Heterogeneous Federated Learning using Dynamic Model Pruning and Adaptive Gradient

Federated Learning (FL) has emerged as a new paradigm for training machine learning models distributively without sacrificing data security and privacy. Learning models on edge devices such as mobile phones is one of the most common use cases for FL. However, Non-identical independent distributed~(non-IID) data in edge devices easily leads to training failures. Especially, over-parameterized machine learning models can easily be over-fitted on such data, hence, resulting in inefficient federated learning and poor model performance. To overcome the over-fitting issue, we proposed an adaptive dynamic pruning approach for FL, which can dynamically slim the model by dropping out unimportant parameters, hence, preventing over-fittings. Since the machine learning model's parameters react differently for different training samples, adaptive dynamic pruning will evaluate the salience of the model's parameter according to the input training sample, and only retain the salient parameter's gradients when doing back-propagation. We performed comprehensive experiments to evaluate our approach. The results show that our approach by removing the redundant parameters in neural networks can significantly reduce the over-fitting issue and greatly improves the training efficiency. In particular, when training the ResNet-32 on CIFAR-10, our approach reduces the communication cost by 57\%. We further demonstrate the inference acceleration capability of the proposed algorithm. Our approach reduces up to 50\% FLOPs inference of DNNs on edge devices while maintaining the model's quality.

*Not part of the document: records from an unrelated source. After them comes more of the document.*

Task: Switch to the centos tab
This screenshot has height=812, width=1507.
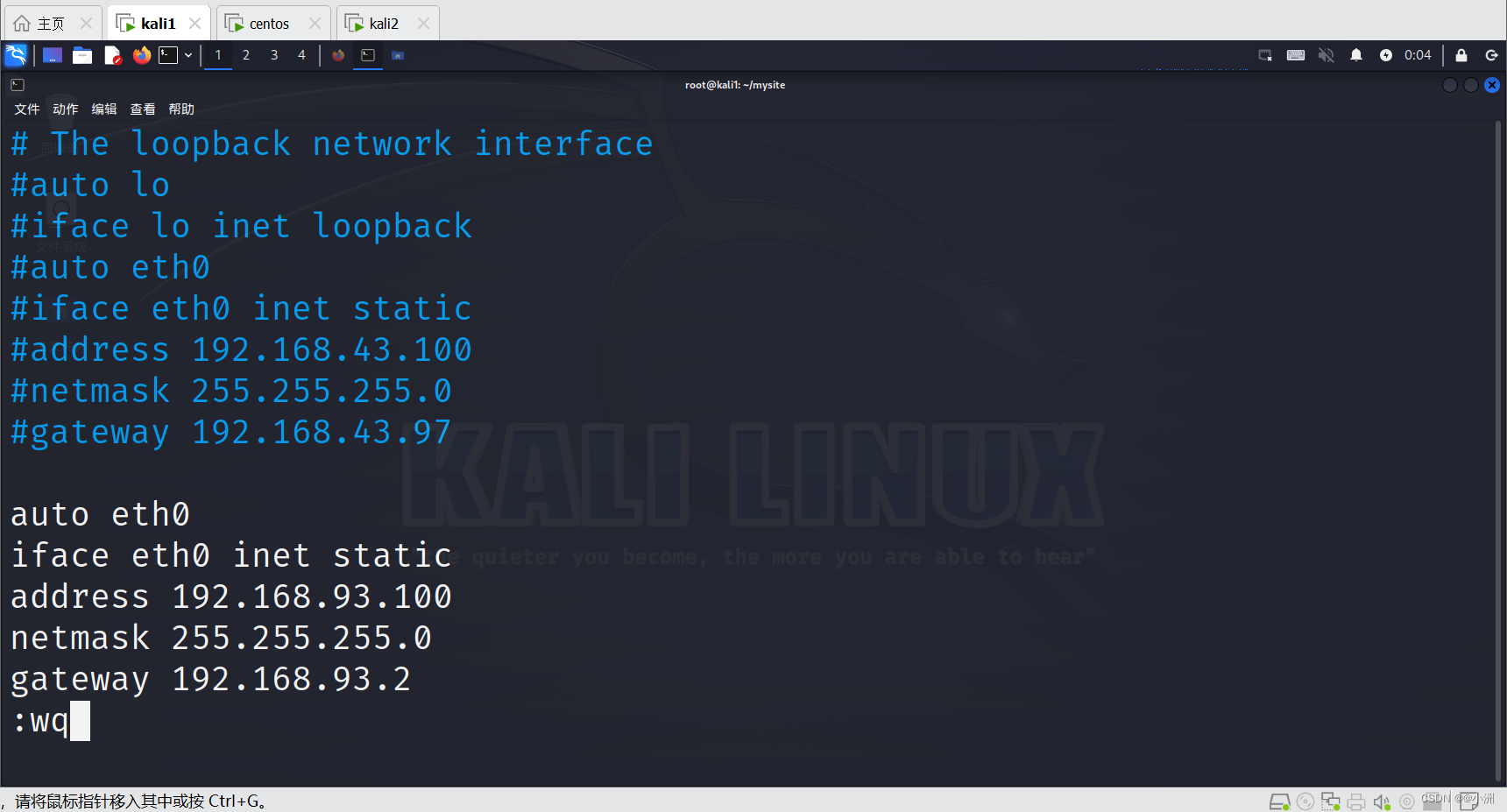Action: [267, 23]
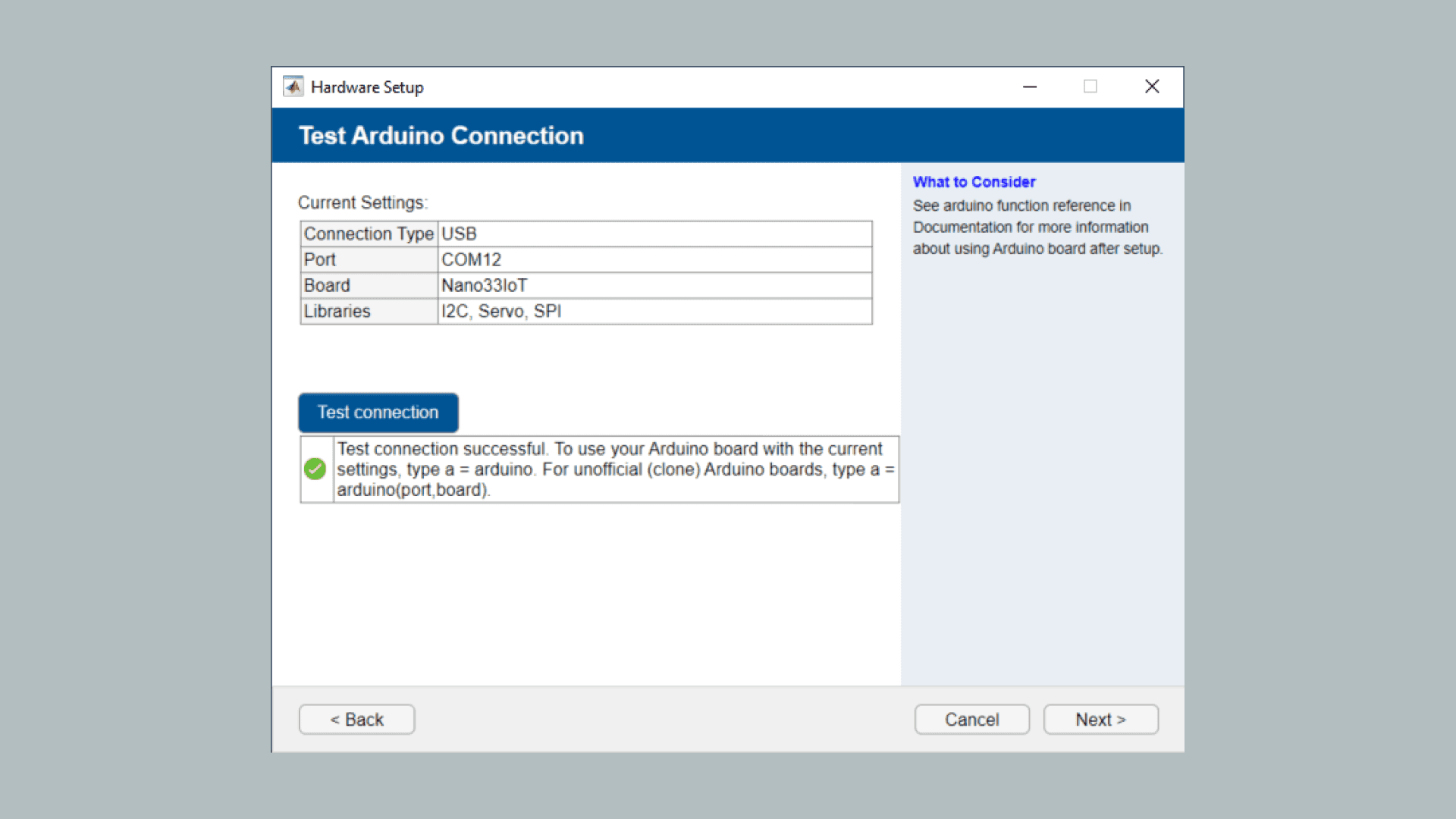Select the COM12 port value cell
1456x819 pixels.
pyautogui.click(x=654, y=260)
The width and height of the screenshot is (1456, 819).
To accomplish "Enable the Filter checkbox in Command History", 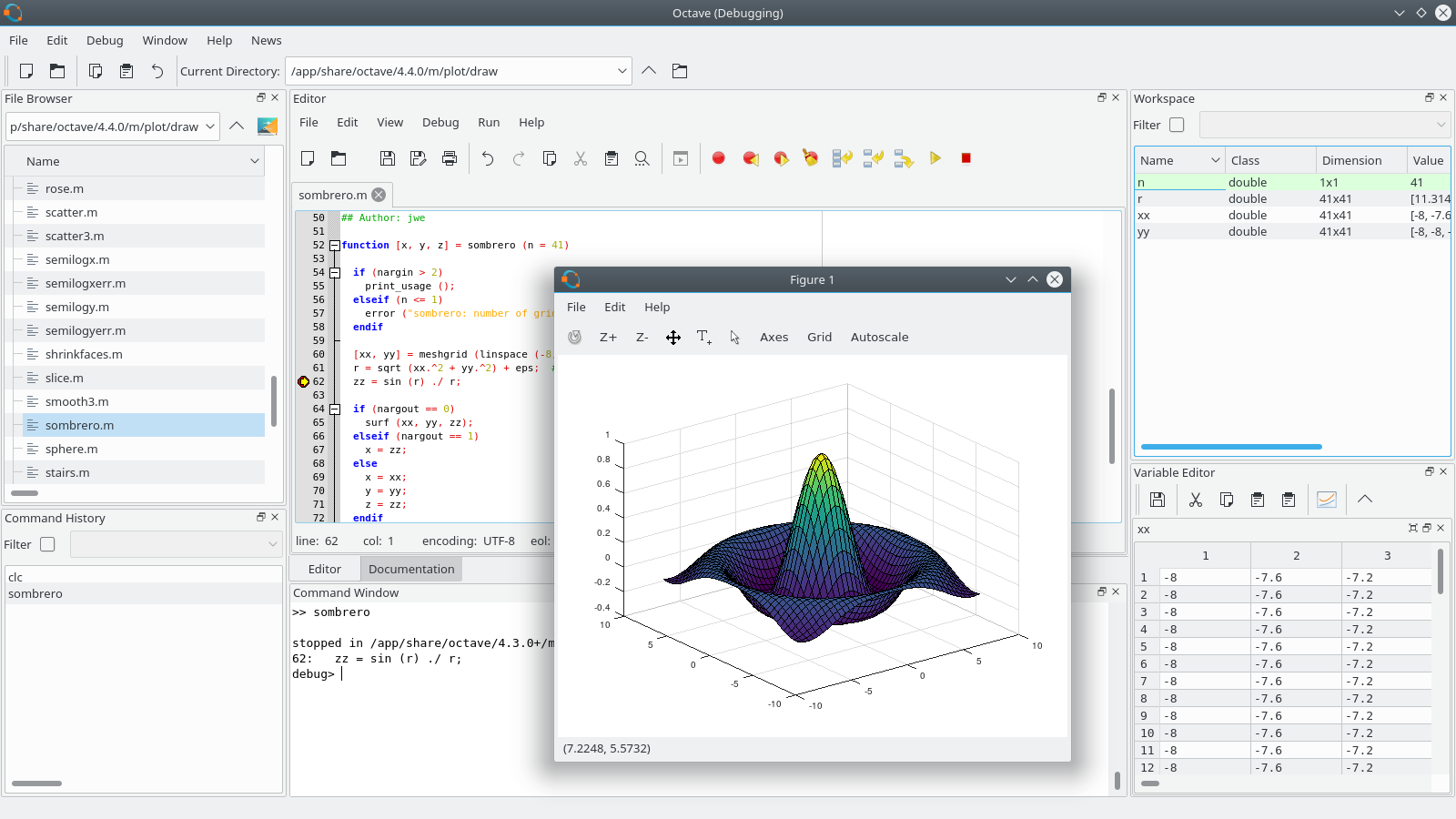I will [x=46, y=543].
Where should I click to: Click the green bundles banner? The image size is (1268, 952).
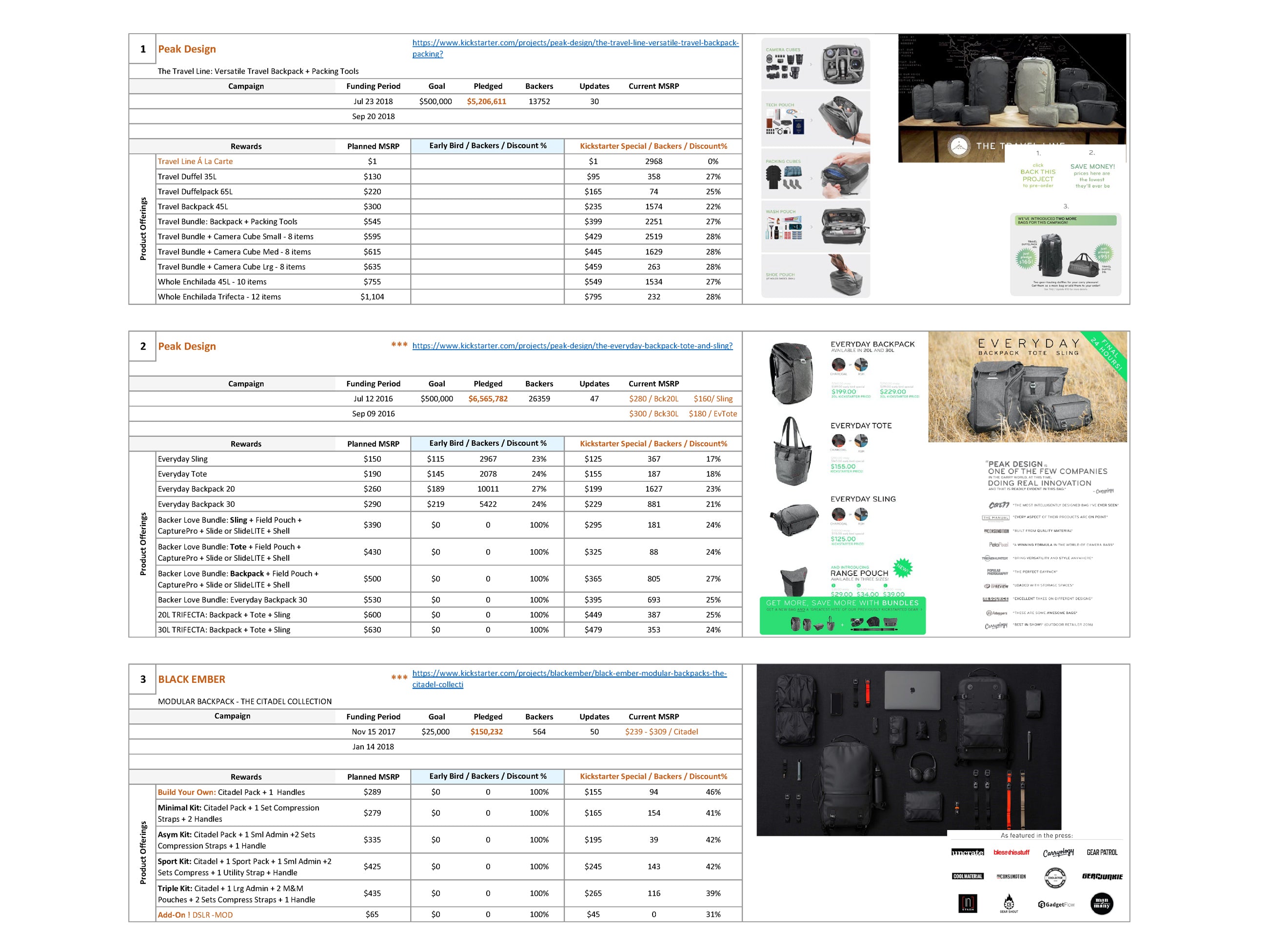[842, 615]
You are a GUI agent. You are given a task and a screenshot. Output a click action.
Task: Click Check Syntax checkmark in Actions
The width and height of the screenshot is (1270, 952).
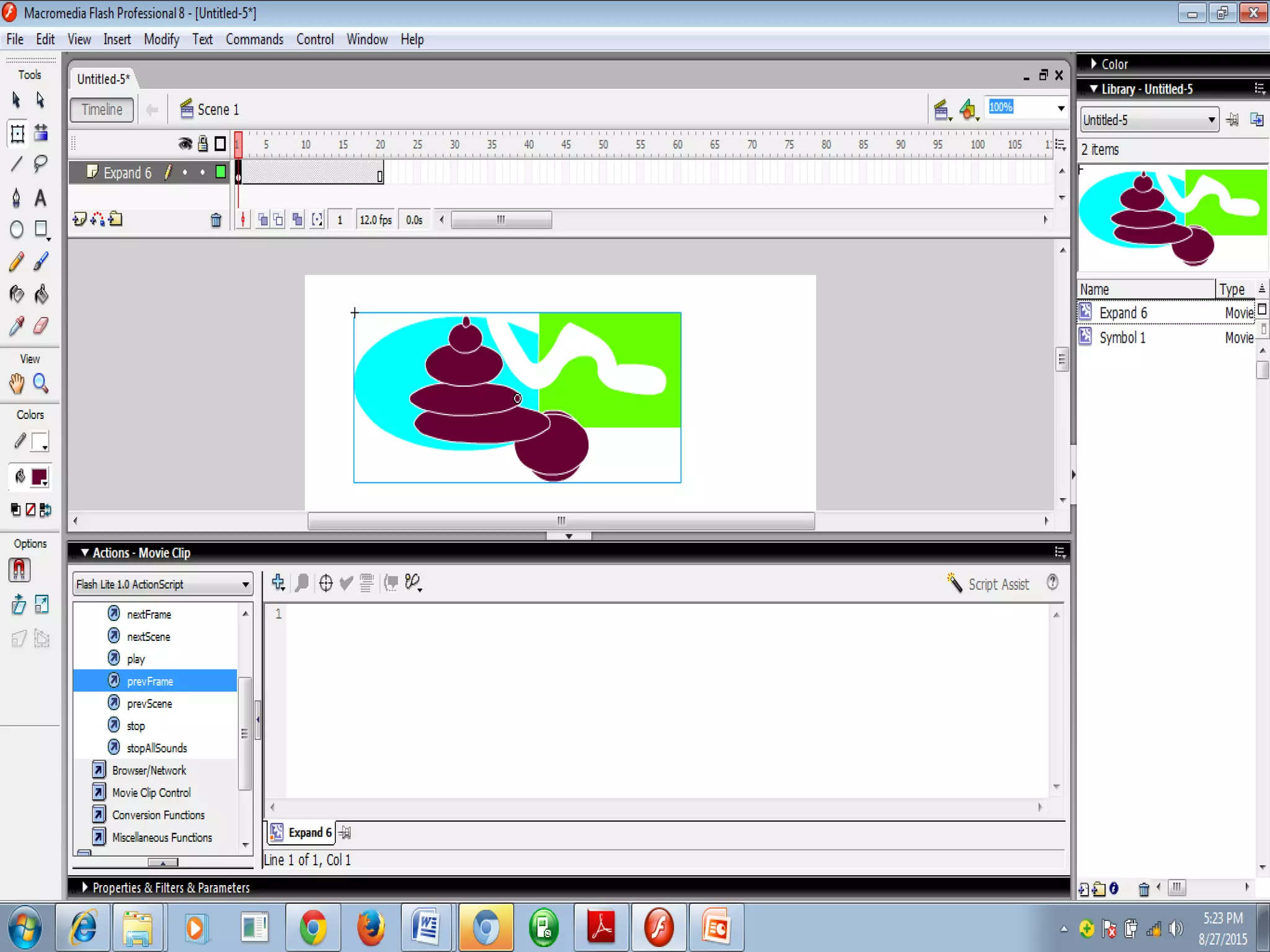(x=346, y=583)
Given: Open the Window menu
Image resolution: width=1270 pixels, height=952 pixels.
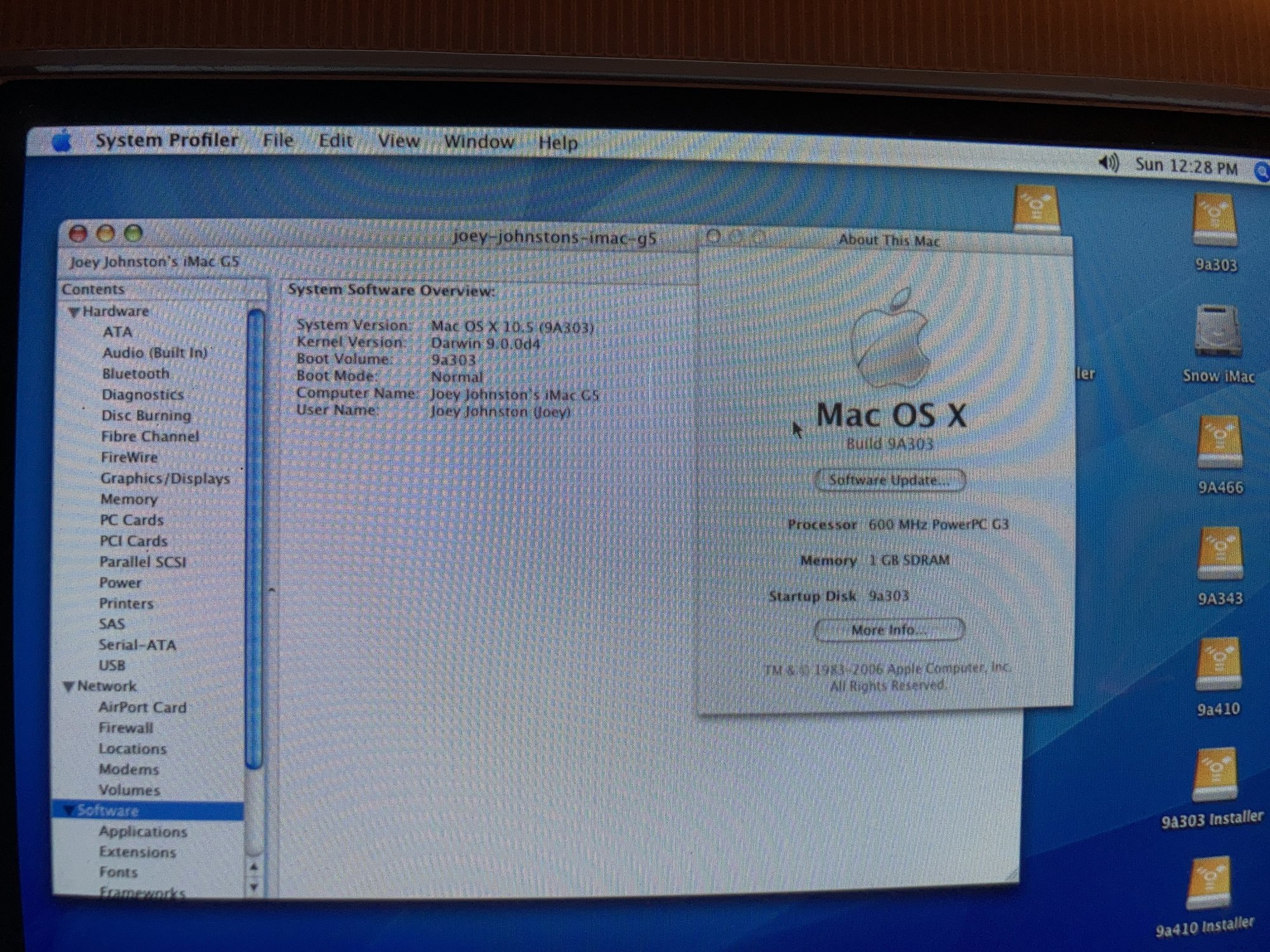Looking at the screenshot, I should (x=479, y=142).
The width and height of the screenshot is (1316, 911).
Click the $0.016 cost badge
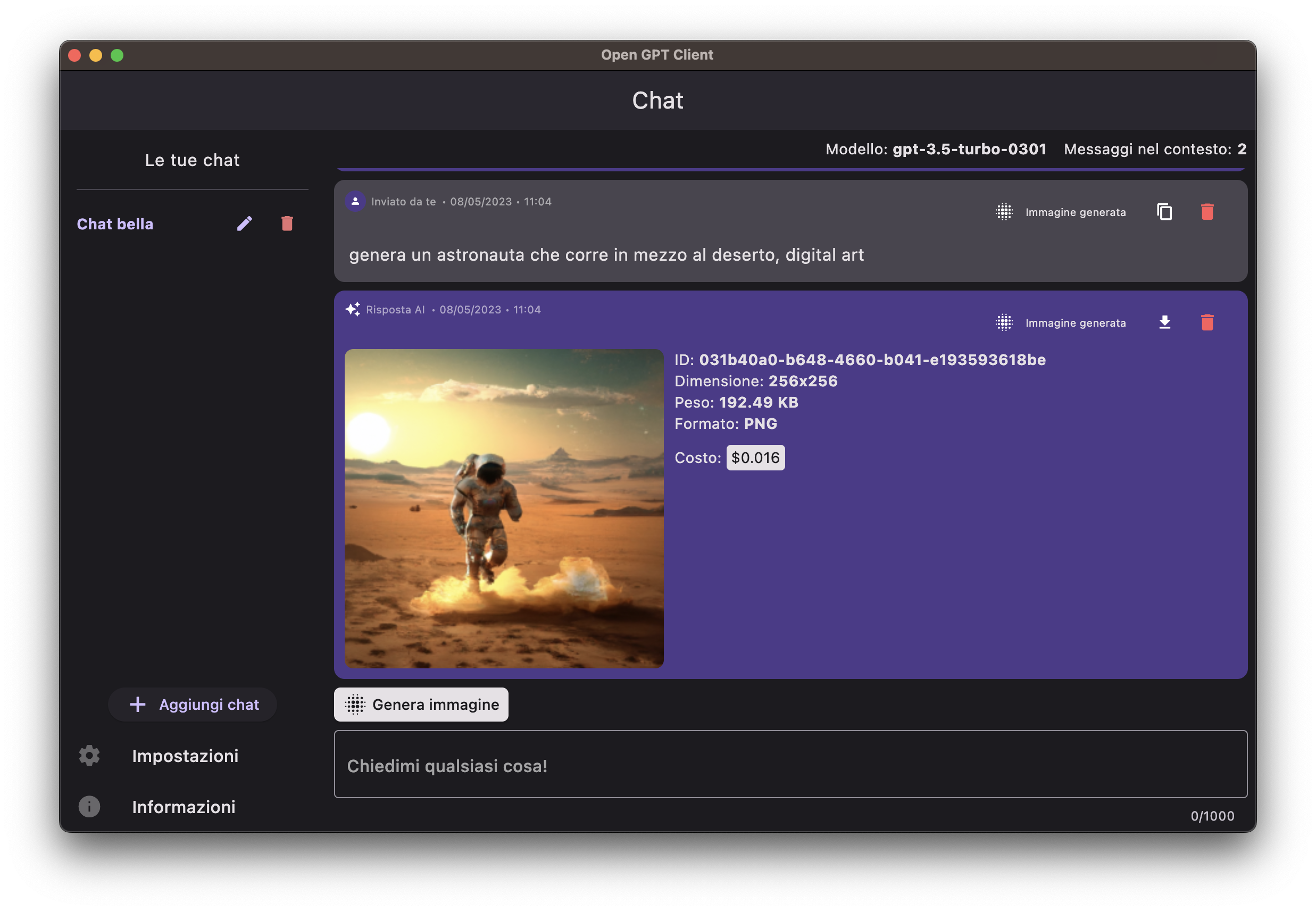[755, 458]
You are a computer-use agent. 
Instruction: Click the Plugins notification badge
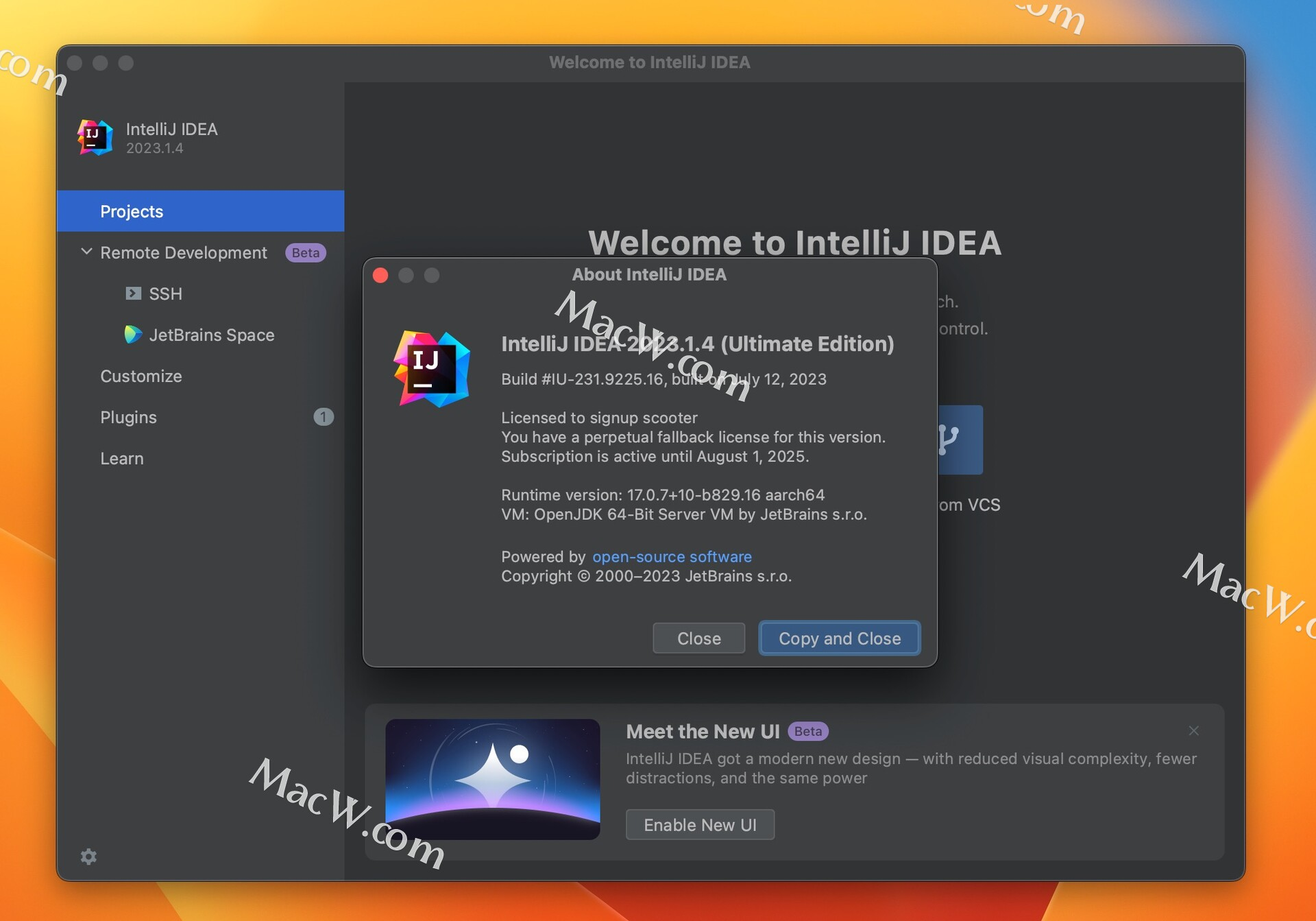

翻译：联邦学习（FL）已成为一种分布式训练机器学习模型的新范式，能够在保护数据安全与隐私的前提下进行模型训练。在移动电话等边缘设备上学习模型是FL最常见的应用场景之一。然而，边缘设备上非独立同分布（non-IID）的数据极易导致训练失败。尤其当使用过参数化的机器学习模型时，此类数据容易引发过拟合现象，从而导致联邦学习效率低下及模型性能不佳。为克服过拟合问题，我们提出了一种面向FL的自适应动态剪枝方法，该方法通过剔除不重要的参数动态精简模型，从而有效防止过拟合。由于机器学习模型参数对不同训练样本的响应存在差异，自适应动态剪枝会根据输入训练样本评估模型参数的重要性，并在反向传播时仅保留重要参数的梯度。我们开展了全面的实验以评估所提方法。结果表明，通过移除神经网络中的冗余参数，该方法能够显著缓解过拟合问题，并大幅提升训练效率。特别地，在CIFAR-10数据集上训练ResNet-32时，本方法将通信成本降低了57%。我们进一步展示了该算法的推理加速能力。所提方法在保持模型质量的同时，可将边缘设备上深度神经网络的推理计算量（FLOPs）减少高达50%。